» **Task instructions**:
1 > Retype the Xbox forum thread word for word, starting at "Then my elite" and ending at "maybe £20 in total.".
2 > Write the next part of the Xbox forum thread, picking up right after its final sentence.

Document passage start

Mate, I know how you feel, I'm on my 5 (os is it 6th now???) console, when it happened most recently my warrany had finally run out, so what I did was buy an elite, then sold my RRoD's console on ebay, went for about £30, sold the harddrive which went for about £20, sold the controller for about £12 and the component cable went for a £5er or so. All in all about £60-65 after fee's etc

Then my elite came with 3 big games I think Fifa 10 and two others which all sold for £30 each!! and that was that, I upgraded to an elite and it cost me maybe £20 in total.

Plus it was no effort at all and I now have a working console for the next 3 years guaranteed.



Hope this helps


----------



## buckas (Jun 13, 2008)

Fordy_ST500 said:


> sorry i never got back to you, but that is the exact kit i ordered myself, just follow the instructions and you cant go wrong...if at first it doesnt work..leave the fan off and let the xbox overheat again then restart it!

Document passage end
Extracted entries start

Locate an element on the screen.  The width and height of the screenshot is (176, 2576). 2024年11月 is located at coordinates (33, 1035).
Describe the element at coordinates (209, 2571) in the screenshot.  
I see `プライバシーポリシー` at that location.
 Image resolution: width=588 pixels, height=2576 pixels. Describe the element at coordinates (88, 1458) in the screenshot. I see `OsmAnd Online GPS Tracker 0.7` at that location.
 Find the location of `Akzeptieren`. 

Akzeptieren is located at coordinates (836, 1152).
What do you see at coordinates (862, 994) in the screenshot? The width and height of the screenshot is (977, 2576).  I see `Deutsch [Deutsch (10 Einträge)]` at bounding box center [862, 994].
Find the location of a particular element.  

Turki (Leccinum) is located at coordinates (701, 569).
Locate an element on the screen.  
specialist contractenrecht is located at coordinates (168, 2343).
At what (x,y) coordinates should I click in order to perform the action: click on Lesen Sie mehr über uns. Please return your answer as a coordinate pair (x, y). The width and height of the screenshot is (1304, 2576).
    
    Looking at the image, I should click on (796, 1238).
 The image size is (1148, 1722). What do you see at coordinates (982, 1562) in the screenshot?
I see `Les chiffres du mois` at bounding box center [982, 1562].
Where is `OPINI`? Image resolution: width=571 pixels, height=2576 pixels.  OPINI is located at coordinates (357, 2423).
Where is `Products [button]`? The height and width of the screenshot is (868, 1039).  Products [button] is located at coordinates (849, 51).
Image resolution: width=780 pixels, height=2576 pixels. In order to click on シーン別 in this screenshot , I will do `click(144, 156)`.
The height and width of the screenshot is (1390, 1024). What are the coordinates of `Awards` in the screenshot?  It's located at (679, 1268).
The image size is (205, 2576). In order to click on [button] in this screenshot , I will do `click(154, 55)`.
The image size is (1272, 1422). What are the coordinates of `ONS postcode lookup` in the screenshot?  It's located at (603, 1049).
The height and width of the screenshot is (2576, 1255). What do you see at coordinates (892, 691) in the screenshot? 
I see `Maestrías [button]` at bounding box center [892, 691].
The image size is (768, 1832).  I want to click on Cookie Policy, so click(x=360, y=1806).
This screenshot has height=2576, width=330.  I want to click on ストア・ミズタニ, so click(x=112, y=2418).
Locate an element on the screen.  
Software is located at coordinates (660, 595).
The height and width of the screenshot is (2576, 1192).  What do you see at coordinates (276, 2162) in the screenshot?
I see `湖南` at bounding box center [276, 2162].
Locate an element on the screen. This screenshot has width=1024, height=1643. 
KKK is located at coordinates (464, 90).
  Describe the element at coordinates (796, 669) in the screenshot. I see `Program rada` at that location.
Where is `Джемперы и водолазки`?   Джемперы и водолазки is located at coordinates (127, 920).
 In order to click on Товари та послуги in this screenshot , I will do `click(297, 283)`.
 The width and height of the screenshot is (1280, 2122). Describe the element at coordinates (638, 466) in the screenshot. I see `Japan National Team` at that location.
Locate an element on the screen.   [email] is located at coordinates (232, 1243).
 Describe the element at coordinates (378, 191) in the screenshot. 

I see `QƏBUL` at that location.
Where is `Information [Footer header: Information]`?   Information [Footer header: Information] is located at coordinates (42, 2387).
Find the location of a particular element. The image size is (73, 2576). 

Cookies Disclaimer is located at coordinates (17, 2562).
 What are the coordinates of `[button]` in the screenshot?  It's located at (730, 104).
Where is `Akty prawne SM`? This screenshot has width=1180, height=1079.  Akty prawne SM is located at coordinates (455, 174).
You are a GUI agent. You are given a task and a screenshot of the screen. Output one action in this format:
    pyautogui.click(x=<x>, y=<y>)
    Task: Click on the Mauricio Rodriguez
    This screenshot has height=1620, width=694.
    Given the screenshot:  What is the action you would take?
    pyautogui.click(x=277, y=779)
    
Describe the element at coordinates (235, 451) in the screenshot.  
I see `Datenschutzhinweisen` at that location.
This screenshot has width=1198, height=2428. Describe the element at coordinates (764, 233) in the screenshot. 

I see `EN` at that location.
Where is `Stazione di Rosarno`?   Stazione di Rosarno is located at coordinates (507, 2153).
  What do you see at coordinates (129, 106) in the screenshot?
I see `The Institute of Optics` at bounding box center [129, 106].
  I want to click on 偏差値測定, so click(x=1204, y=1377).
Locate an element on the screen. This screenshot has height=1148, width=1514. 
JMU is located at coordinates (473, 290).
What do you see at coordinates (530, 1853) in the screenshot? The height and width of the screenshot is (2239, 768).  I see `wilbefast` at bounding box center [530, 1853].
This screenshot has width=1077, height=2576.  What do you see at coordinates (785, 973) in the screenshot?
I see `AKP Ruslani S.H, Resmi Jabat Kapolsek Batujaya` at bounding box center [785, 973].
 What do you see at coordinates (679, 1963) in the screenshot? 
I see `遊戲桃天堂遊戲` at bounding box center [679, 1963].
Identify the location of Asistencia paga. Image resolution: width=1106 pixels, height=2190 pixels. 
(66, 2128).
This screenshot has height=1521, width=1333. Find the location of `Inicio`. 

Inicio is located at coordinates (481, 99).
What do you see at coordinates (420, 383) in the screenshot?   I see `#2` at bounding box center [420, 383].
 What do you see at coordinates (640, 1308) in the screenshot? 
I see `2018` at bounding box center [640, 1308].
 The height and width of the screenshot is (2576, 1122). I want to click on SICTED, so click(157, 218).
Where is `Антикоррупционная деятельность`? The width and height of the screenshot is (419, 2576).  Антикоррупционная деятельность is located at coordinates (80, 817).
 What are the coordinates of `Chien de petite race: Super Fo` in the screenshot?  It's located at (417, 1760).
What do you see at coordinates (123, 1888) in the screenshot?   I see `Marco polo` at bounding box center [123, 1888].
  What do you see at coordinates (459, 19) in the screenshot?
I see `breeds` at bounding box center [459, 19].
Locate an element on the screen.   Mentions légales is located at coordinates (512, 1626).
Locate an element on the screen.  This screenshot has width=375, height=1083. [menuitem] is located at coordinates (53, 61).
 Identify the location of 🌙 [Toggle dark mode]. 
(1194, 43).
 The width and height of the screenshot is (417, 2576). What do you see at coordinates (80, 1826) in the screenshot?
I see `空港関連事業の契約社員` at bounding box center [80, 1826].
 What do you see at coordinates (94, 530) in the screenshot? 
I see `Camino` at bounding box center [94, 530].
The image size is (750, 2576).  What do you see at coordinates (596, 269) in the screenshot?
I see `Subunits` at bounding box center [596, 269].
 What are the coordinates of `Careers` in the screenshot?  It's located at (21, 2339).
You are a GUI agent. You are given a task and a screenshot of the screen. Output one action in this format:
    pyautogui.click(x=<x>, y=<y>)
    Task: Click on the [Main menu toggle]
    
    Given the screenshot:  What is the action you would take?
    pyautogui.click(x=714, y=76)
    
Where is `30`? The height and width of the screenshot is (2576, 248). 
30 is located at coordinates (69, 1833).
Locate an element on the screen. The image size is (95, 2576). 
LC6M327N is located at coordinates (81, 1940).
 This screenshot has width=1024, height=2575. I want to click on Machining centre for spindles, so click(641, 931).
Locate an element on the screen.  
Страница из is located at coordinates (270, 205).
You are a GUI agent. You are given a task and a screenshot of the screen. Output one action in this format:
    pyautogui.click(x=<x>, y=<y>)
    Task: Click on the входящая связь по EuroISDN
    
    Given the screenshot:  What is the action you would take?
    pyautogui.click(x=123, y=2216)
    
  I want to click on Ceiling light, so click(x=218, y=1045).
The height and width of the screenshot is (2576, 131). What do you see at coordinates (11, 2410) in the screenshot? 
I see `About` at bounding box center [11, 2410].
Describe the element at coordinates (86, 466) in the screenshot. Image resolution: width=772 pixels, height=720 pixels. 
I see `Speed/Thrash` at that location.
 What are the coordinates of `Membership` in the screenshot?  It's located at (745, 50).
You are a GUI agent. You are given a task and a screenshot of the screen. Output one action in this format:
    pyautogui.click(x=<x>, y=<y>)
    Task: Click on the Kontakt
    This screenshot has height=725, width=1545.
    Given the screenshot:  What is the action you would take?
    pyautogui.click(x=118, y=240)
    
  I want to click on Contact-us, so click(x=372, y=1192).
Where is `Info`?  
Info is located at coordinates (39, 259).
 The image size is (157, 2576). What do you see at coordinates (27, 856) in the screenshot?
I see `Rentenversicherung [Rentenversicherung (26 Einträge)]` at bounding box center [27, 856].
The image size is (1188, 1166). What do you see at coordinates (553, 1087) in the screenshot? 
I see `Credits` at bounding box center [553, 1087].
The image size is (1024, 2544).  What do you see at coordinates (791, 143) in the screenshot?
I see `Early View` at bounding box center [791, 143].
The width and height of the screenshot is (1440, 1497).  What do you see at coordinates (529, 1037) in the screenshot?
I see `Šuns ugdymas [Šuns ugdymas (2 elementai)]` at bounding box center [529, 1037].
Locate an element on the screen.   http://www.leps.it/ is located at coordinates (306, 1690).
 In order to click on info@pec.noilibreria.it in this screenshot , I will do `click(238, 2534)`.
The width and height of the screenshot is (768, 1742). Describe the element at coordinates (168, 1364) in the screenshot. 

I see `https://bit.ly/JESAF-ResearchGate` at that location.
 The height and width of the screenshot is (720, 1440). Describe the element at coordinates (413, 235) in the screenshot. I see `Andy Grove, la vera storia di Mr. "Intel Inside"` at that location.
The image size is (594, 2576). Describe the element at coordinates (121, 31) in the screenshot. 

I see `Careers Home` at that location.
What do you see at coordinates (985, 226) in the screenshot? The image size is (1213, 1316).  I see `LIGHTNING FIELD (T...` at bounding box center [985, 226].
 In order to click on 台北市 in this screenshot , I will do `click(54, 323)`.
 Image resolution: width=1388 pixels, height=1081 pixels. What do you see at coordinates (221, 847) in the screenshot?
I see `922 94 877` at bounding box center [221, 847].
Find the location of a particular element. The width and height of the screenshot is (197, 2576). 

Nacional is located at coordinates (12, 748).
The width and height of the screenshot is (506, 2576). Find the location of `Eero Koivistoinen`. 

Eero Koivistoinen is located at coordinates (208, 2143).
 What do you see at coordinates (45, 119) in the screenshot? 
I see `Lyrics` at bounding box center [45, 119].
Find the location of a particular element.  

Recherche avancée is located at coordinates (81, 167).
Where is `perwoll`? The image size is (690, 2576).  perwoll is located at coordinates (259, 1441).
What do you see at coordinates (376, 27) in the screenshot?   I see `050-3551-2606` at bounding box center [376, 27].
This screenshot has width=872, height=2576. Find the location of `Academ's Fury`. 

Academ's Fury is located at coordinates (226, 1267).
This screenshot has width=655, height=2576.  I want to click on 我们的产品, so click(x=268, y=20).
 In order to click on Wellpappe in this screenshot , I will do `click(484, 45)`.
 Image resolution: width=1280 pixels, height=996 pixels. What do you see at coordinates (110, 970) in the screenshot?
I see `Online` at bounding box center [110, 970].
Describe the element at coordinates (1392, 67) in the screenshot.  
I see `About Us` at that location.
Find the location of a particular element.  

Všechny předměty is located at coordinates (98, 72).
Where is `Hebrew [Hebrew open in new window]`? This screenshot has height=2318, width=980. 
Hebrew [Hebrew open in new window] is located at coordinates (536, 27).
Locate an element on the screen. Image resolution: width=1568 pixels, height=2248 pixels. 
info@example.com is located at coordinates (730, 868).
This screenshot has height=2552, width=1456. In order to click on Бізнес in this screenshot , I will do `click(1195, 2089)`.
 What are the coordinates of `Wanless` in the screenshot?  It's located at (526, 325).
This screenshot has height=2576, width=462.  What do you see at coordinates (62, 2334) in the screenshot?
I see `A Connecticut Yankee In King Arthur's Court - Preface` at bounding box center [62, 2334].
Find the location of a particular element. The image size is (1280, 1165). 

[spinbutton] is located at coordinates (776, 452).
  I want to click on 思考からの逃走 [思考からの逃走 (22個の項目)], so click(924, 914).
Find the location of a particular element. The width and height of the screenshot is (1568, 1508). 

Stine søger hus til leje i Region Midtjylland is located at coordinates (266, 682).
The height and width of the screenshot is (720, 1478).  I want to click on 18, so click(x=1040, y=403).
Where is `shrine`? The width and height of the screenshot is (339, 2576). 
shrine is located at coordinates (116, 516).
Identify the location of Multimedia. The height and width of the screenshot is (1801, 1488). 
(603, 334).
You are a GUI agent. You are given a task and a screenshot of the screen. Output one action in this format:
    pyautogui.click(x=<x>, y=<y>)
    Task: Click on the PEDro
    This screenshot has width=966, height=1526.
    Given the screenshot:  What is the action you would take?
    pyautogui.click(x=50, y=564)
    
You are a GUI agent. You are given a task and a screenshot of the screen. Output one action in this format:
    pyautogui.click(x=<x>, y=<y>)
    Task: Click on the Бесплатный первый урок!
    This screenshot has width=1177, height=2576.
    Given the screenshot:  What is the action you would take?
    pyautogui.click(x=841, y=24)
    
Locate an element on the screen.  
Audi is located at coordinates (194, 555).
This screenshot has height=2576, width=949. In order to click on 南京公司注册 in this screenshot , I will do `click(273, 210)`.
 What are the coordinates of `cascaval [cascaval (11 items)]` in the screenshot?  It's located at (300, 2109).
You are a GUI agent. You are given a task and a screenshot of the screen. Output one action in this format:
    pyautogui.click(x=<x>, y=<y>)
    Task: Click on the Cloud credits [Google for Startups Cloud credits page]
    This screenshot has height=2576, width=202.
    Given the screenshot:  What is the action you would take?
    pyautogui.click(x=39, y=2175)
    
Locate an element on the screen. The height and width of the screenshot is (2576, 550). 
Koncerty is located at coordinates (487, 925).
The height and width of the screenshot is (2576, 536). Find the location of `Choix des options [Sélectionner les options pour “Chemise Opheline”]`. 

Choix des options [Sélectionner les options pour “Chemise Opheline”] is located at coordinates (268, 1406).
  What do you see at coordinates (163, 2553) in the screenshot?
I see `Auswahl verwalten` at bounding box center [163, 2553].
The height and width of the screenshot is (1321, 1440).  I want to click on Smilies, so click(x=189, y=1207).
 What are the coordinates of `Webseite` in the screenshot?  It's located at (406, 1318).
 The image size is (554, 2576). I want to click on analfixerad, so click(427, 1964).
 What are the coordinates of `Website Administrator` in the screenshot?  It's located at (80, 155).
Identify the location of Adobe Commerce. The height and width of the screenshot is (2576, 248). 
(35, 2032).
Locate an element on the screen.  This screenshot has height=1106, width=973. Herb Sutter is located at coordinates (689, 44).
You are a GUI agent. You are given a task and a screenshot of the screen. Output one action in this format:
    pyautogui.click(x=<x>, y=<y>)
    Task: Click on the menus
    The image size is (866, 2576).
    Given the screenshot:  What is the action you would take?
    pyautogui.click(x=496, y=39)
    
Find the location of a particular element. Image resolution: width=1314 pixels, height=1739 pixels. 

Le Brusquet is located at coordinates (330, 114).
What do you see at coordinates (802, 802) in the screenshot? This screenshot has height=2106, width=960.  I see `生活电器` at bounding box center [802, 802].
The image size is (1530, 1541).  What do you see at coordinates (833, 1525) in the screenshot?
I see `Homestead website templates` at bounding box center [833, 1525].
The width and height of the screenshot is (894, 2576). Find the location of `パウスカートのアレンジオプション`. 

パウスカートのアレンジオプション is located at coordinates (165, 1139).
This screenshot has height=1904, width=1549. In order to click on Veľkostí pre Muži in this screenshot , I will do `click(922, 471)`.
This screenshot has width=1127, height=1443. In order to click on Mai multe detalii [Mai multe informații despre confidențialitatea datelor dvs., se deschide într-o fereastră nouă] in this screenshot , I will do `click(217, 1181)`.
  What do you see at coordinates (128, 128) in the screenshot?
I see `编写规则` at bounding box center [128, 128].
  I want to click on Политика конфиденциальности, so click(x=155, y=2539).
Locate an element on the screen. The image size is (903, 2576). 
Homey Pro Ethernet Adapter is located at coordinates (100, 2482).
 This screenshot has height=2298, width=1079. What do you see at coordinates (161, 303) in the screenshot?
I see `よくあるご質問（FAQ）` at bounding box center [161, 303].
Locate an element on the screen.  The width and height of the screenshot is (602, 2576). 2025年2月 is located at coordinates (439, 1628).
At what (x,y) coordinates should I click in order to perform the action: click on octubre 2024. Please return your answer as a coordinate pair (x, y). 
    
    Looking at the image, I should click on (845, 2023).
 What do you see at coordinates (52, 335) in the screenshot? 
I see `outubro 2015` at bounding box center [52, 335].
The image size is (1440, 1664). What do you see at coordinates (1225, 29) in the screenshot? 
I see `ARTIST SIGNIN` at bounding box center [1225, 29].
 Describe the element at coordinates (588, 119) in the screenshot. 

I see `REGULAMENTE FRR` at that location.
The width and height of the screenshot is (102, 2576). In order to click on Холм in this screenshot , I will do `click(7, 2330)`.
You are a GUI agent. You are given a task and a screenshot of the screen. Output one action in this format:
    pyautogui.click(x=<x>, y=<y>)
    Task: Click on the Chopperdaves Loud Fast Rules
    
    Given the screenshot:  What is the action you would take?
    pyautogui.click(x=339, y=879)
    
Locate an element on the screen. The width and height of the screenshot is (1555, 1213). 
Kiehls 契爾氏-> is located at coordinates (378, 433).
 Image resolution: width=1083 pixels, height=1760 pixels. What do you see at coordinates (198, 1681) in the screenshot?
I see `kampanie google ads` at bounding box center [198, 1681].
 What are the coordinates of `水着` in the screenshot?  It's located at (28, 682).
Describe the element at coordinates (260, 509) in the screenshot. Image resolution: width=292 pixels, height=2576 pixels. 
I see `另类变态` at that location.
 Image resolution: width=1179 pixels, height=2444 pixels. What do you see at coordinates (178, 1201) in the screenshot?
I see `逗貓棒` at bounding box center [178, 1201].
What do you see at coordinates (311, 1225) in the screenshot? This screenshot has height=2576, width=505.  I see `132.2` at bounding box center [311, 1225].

Extracted entries end

» **Results in order**:
1 >
Then my elite came with 3 big games I think Fifa 10 and two others which all sold for £30 each!! and that was that, I upgraded to an elite and it cost me maybe £20 in total.

2 >
> 
> when i did it, one problem i had which was stupid of me, i tested the rrod with just the power cable and kept getting 3 red rings, but then i plugged in the other cable and laughed at myself!
> 
> ...





Eddy said:


> Mate, I know how you feel, I'm on my 5 (os is it 6th now???) console, when it happened most recently my warrany had finally run out, so what I did was buy an elite, then sold my RRoD's console on ebay, went for about £30, sold the harddrive which went for about £20, sold the controller for about £12 and the component cable went for a £5er or so. All in all about £60-65 after fee's etc
> 
> Then my elite came with 3 big games I think Fifa 10 and two others which all sold for £30 each!! and that was that, I upgraded to an elite and it cost me maybe £20 in total.
> 
> ...


Cheers guys, might end up doing that Eddy - worth a bash for £4 though :thumb:

drew


----------



## Jai (Mar 16, 2010)

Fixed mine myself, but ended up doing it once a week! Bought an elite instead, fixed the old one again, whacked an intercooler on it and gave it my little bro.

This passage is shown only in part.